Since last week, Donald Trump has been a convicted criminal. Meanwhile, the Republican presidential candidate has been quite successful in delaying further criminal proceedings.

The Republican presidential candidate Donald Trump has achieved another legal success in the US state of Georgia. The responsible appeals court has temporarily frozen the election fraud proceedings against the former president, who is seeking a second term in the White House in November. Before the case can continue, a ruling must be made on whether the lead prosecutor can continue her investigation, the court said.

The three appeals judges – all appointed by Republicans – have until March 2025 to decide on the case. A first hearing is scheduled for October. It is therefore extremely unlikely that the trial in Georgia will begin before the presidential election in the fall.

Public prosecutor in focus

Lawyers for Trump and other defendants accuse prosecutor Fani Willis of illegally profiting financially from a relationship with another prosecutor in the case, Nathan Wade. Wade was overpaid for his position and invited Willis to go on luxury vacations together, they say. Willis denies this.

In March, the judge in charge, Scott McAfee, ruled that the evidence provided by the opposing side was not sufficient to prove that the prosecutor had a conflict of interest. However, Wade withdrew from the proceedings because of what McAfee identified as an “appearance of impropriety”. Trump's side then filed an appeal, which the court in charge granted in May. However, Judge McAfee initially allowed the proceedings to continue in his courtroom while the appeals court's ruling was still pending.

Trump and several other defendants are facing charges in Georgia for their attempts to manipulate and reverse the outcome of the 2020 presidential election in the state. The Republican lost to Democrat Joe Biden at the time. He is accused of trying to change the election result retrospectively, including by putting pressure on political officials at the federal level and in states such as Georgia.

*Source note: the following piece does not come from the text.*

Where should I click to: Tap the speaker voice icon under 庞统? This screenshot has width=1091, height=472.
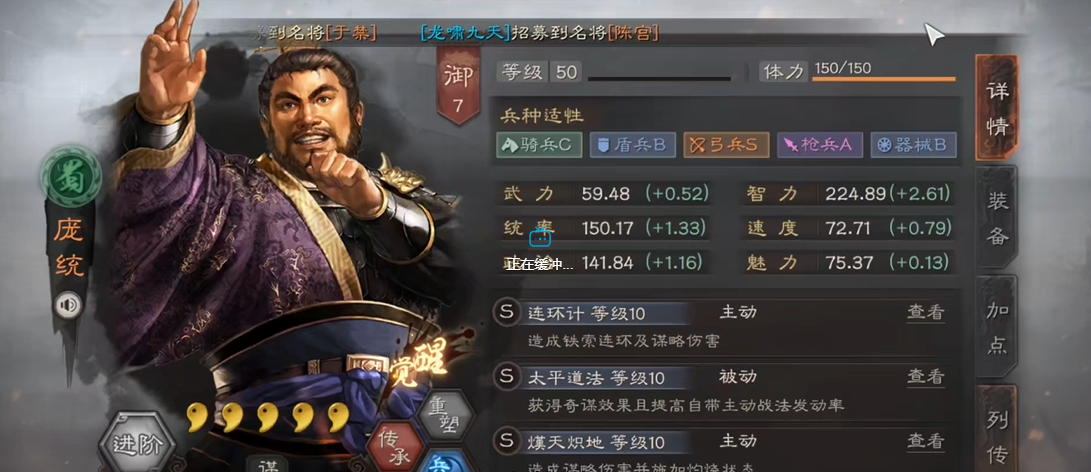pos(67,306)
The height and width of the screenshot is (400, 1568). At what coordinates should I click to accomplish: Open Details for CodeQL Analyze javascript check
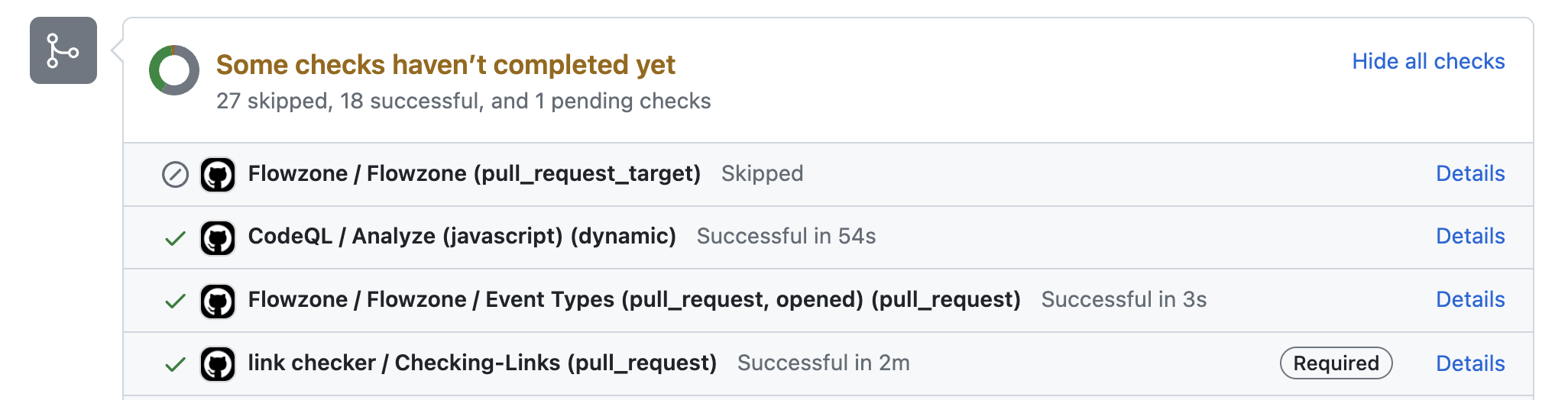pos(1470,236)
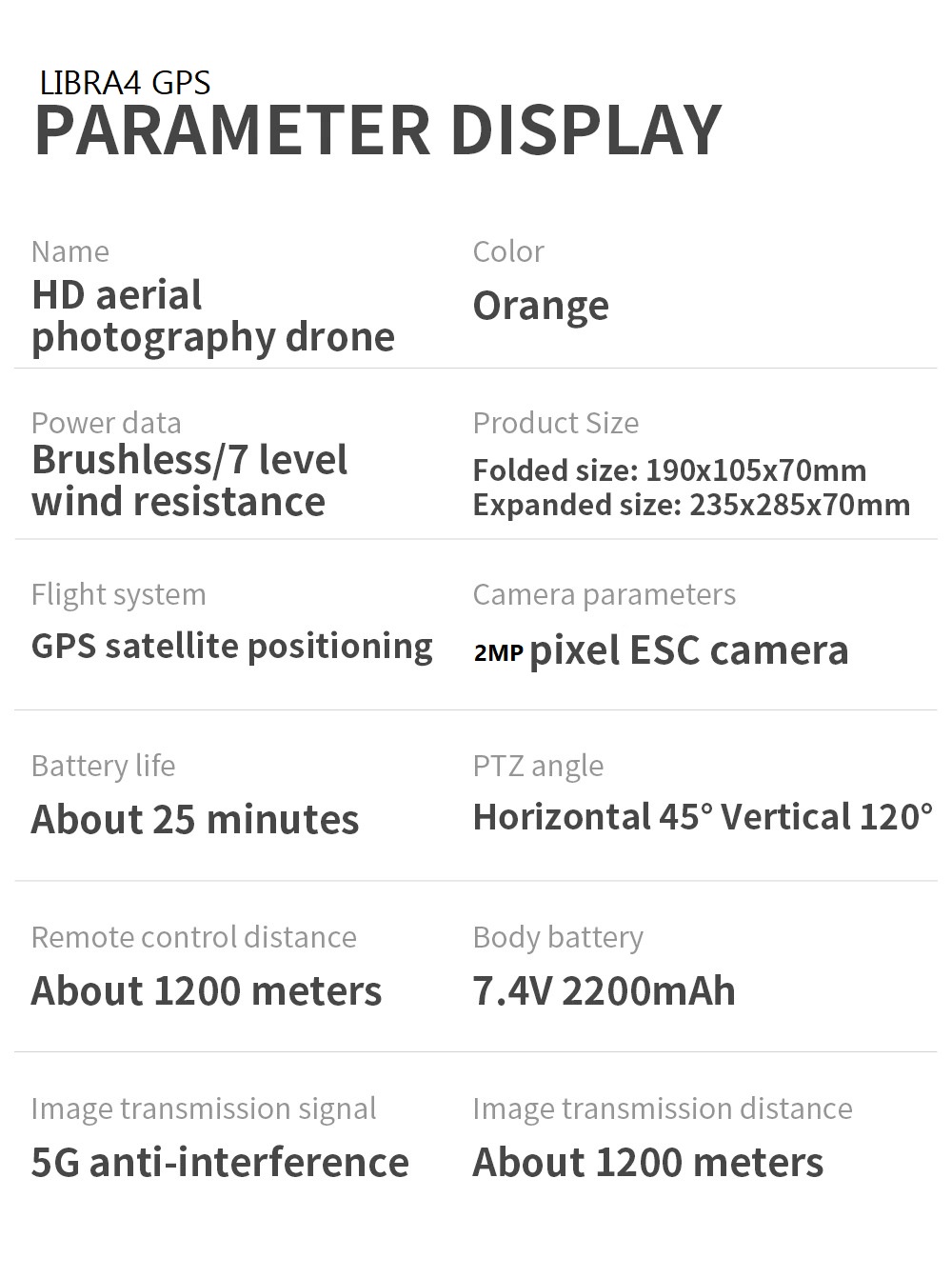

Delay plays into Trump’s hands

The interim decision of the appeals court has put the proceedings on hold for the time being. Once the three judges have made their decision, this can then be appealed before the state Supreme Court. If Willis is removed from the case, the proceedings could collapse completely. It is also unclear what would happen if Trump were to return to the White House after the US presidential election in November. The Republican is already pursuing a fairly successful delaying tactic – and not just in Georgia.

After Trump was found guilty in New York last week of illegal campaign financing, the outcome of the two other criminal cases against him is uncertain, as is the case in Georgia. His lawyers have managed to delay them with legal maneuvers.

In Florida, the start of the trial in the affair surrounding the taking of secret government documents has been postponed indefinitely. A decision by the US Supreme Court is still pending in the election fraud case in Washington. The Supreme Court must decide whether Trump is immune from prosecution in the case. This in turn is likely to have an impact on the proceedings in Georgia and Florida. The Supreme Court, the highest court in the United States, is also mostly made up of judges who were put into office by the Republicans.

No legal hurdle in the election campaign

Legally speaking, Trump can run for president despite the – not yet final – conviction in New York. According to the constitution, candidates only have to be US citizens by birth, be at least 35 years old and have lived in the US for at least 14 years. Trump meets these criteria. He could run for election even if he were in prison.

The sentence in New York will be announced on July 11. However, it is considered unlikely that Trump will actually end up in prison. He benefits from the fact that he has never been convicted in a criminal case before. The judge could also suspend the sentence, order house arrest, impose a fine or require the former president to do community service. His lawyer has already announced that he will appeal the verdict.